He coughed, and tried to swallow, his face twisted in disgust. Pietas was laughing.
“Is my wine so bad, or are you simply so distressed? You may spit it out, if you like. I won’t be offended.” Octavius spit the wine back into the cup, bringing his tongue back into his mouth with an awful aftertaste.
“I wasn’t talking about the wine.” Pietas said.
“Excuse me?”
“I didn’t say to spit out the wine. I meant the answer; is my wine so bad, or are you simply so distressed?” Pietas brought his own cup to his lips, and briefly drank while waiting for the response.

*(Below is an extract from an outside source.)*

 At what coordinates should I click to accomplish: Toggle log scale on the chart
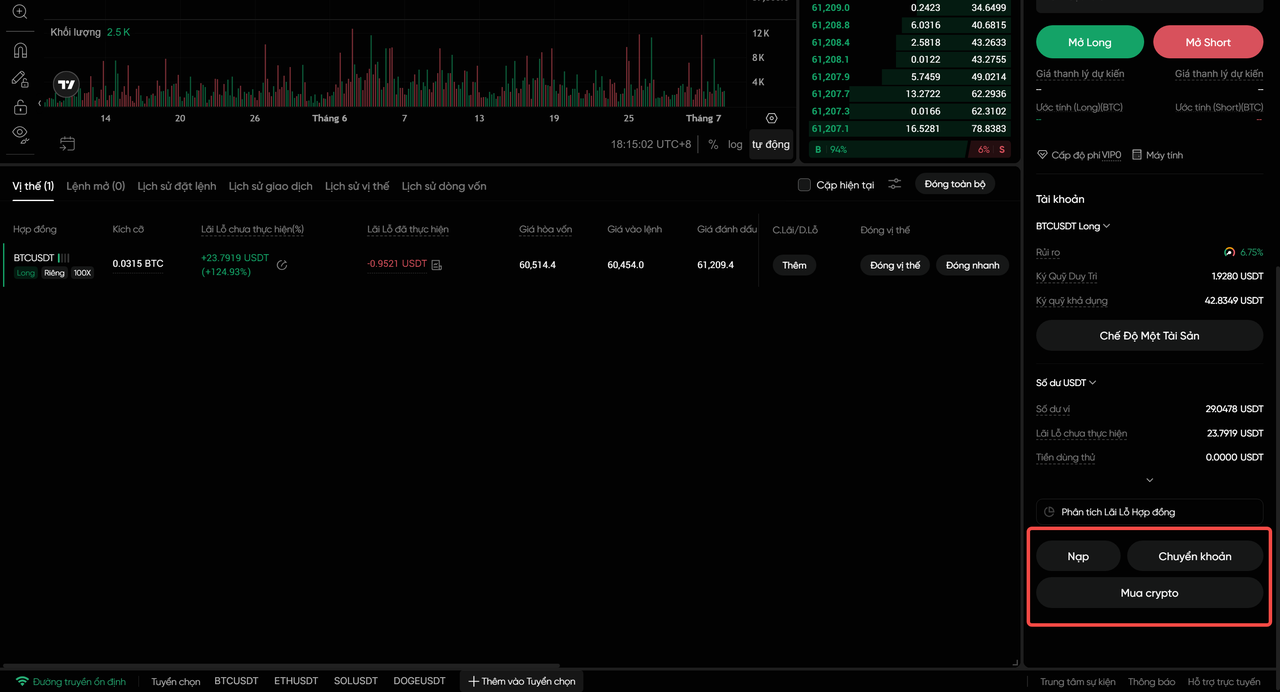735,144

“What gives you the idea that I might be distressed?” Octavius said, his words naturally guarded. He had become so used to playing the part of an enigmatic young politician that it was hard for him when he finally met someone, face to face, who could read off of his impassive features. Pietas surprised him, to have guessed such a thing so easily, but then, they said he had talents. Octavius had heard from everyone about the son of Atticus, that he was nothing like his father; he was an angry, cold drunkard, and he could always keep a secret. Nothing like his father.

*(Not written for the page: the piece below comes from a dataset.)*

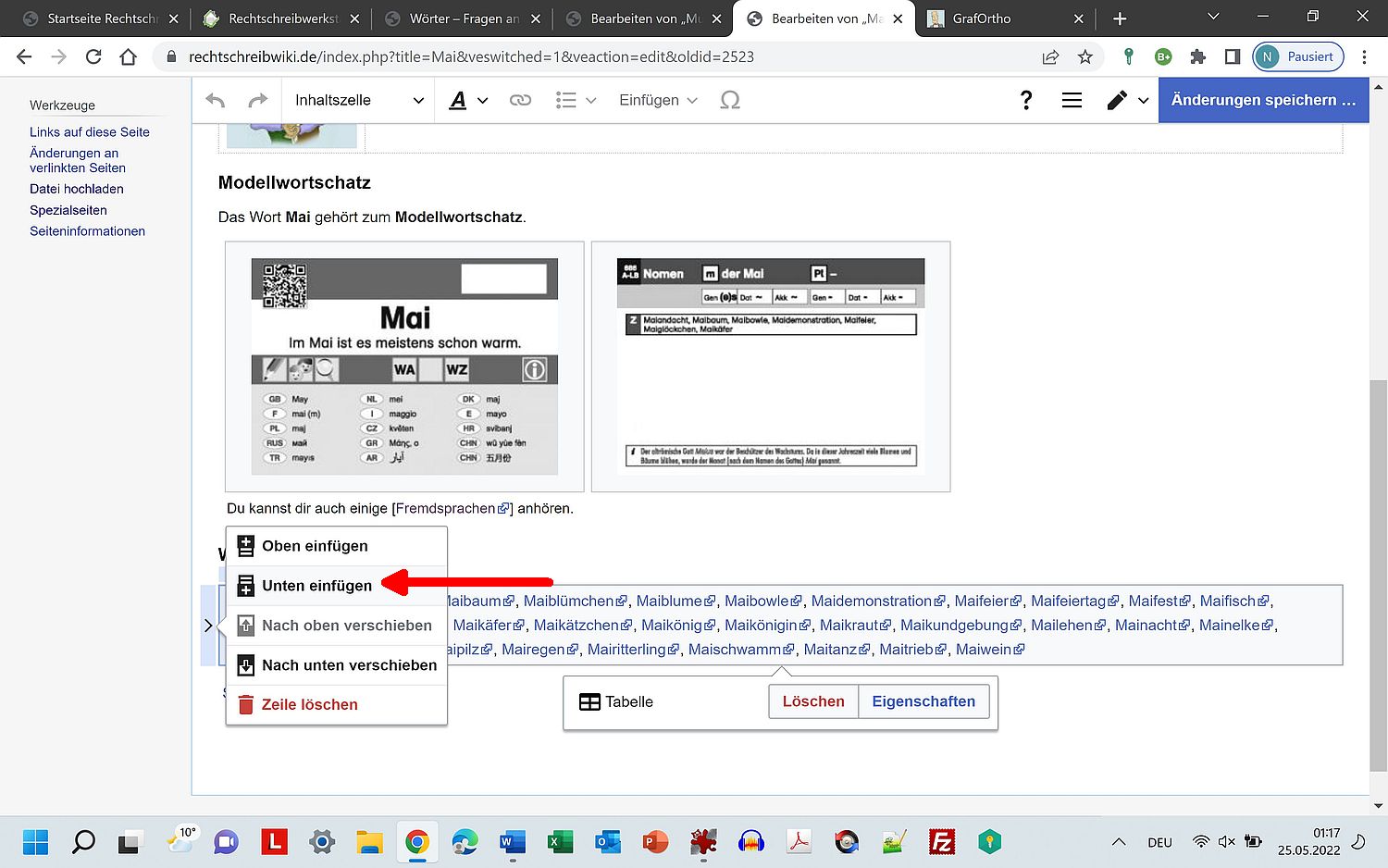Select 'Zeile löschen' in the row menu

point(309,704)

“Spare me, Caesar.” He met Pietas’ dark blue eyes with his own sky colored ones, but his glare shattered after the other man just shrugged and scoffed, taking another calm drink of his wine. “Why else would you come here? Surely, not for the pleasure of just visiting me. A man of your schedule is far too busy to spend idle time with awful poets. You’ve something to tell me. Something you can tell no one else. Well, spit it out. The sooner it’s said, the better.”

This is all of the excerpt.